LeBron says you can’t stop KD, you can only hope to contain him. That also will not work.
Lost in the eternal pursuit of a high quality shot by any NBA team on a given possession in the name of efficiency is this reality: you’re always going to have bad possessions. End of the shot clock, up against a trap, heat checking, trying too hard to victimize a mismatch, all these things happen routinely. Playing a defense like Boston’s is essentially a battle of which team winds up in worse possessions. But that’s where star players come in.
Star players are able to convert low percentage shots at a high rate. Kobe Bryant, Carmelo Anthony, Paul Pierce, these players can turn those contested fadeaways into points where others cannot. It’s a double-edged sword, but it’s also a very useful one when you have guys who can hit tough shots.
That’s what makes Kevin Durant so ridiculously dangerous. He doesn’t go to the well so often that he hurts his team, but he can also hit any shot, from anywhere, no matter the contest. Don’t believe me? Ask LeBron James, who said this at practice availability on Saturday:
This is correct.
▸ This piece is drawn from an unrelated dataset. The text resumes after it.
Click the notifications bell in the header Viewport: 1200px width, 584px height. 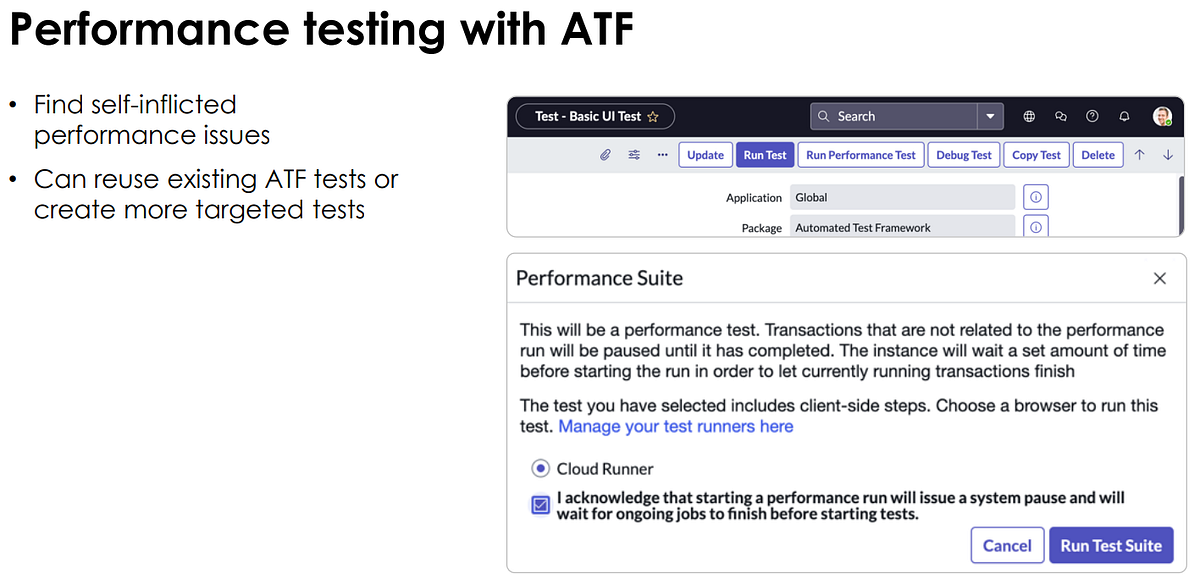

We think of Durant for the jumpshot the same way we think of LeBron James for the dunk, the two shots emblematic of their playstyles. But both have the capacity to do the other. James’ off-balance, inconsistent jumper still goes in a large percentage of the time, Durant can still throw down with the best of them. Keeping him away from the basket isn’t going to force him into a low percentage. Nothing will. But it’ll give you a fighting chance at scraping off a few points, six maybe, and in a series this close, that may be enough to win.
In a series like this, it’s all a game of inches.